What is Recursion?
Recursion is when a function calls itself. It's a powerful technique for solving problems that can be broken down into smaller, identical subproblems. Every recursive function needs two things: a base case (when to stop) and a recursive case (when to call itself).
// Classic example: factorial
// 5! = 5 * 4 * 3 * 2 * 1 = 120
function factorial(n) {
if (n <= 1) return 1; // BASE CASE: stop here
return n * factorial(n - 1); // RECURSIVE CASE
}
// What happens for factorial(4):
// factorial(4) → 4 * factorial(3)
// → 3 * factorial(2)
// → 2 * factorial(1)
// → 1 (base case)
// ← 2 * 1 = 2
// ← 3 * 2 = 6
// ← 4 * 6 = 24
console.log(factorial(5)); // 120
// Fibonacci sequence:
// 0, 1, 1, 2, 3, 5, 8, 13, 21...
function fib(n) {
if (n <= 1) return n; // base cases: fib(0)=0, fib(1)=1
return fib(n-1) + fib(n-2); // recursive case
}
console.log(fib(10)); // 55
Practical Recursion
// Traverse nested data — recursion is perfect for trees
const fileSystem = {
name: "root",
children: [
{ name: "src", children: [
{ name: "index.js", children: [] },
{ name: "utils.js", children: [] }
]},
{ name: "tests", children: [
{ name: "test.js", children: [] }
]}
]
};
function printTree(node, indent = 0) {
console.log(" ".repeat(indent * 2) + node.name);
for (const child of node.children) {
printTree(child, indent + 1); // recursive call with increased indent
}
}
printTree(fileSystem);
// Flatten a deeply nested array recursively:
function flatten(arr) {
return arr.reduce((flat, item) => {
return Array.isArray(item)
? flat.concat(flatten(item)) // recurse on nested arrays
: flat.concat(item); // base case: add primitive
}, []);
}
console.log(flatten([1, [2, [3, [4]]]])); // [1, 2, 3, 4]

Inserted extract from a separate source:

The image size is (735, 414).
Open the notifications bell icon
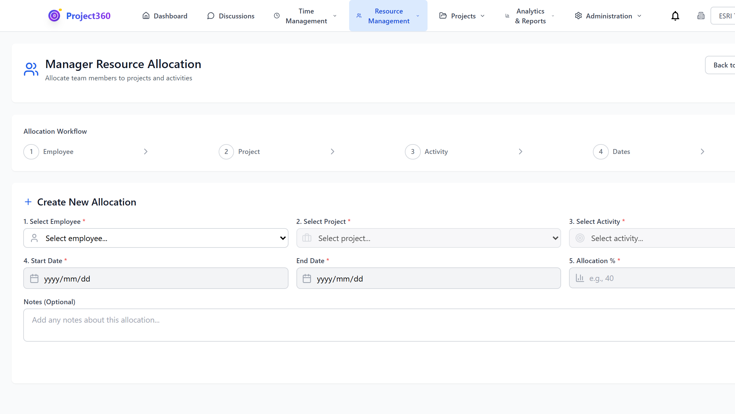click(x=675, y=16)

// (Or use arr.flat(Infinity) built-in)
Memoization — Optimizing Recursion
// Problem: naive fib is very slow for large n
// fib(40) makes BILLIONS of redundant calls
function slowFib(n) {
if (n <= 1) return n;
return slowFib(n-1) + slowFib(n-2); // repeated work!
}
// Memoization: cache results of calls we've already made
function memoFib() {
const cache = {};
return function fib(n) {
if (n in cache) return cache[n]; // use cached result
if (n <= 1) return n;
cache[n] = fib(n-1) + fib(n-2); // store before returning
return cache[n];
};
}
const fib = memoFib();
console.log(fib(50)); // Fast!
console.log(fib(100)); // Still fast!
// Generic memoize function:
function memoize(fn) {
const cache = new Map();
return function(...args) {
const key = JSON.stringify(args);
if (cache.has(key)) return cache.get(key);
const result = fn.apply(this, args);
cache.set(key, result);
return result;
};
}
⚡ Key Takeaways
- Recursion = function calls itself. Always needs a base case to stop
- Great for tree traversal, nested data, and problems with self-similar structure
- Naive recursion can be exponentially slow — memoization fixes this
- Deep recursion can stack overflow — consider iteration for depth > 10,000
- Modern JS has
arr.flat(Infinity)andstructuredClone()that use recursion internally
🎯 Practice Exercises
EXERCISE 1
Write a recursive function sum(arr) that sums an array without using loops or reduce.
EXERCISE 2 — CHALLENGE
Write a recursive function that deep-clones an object (handles nested objects and arrays). Then compare its output to JSON.parse(JSON.stringify(obj)).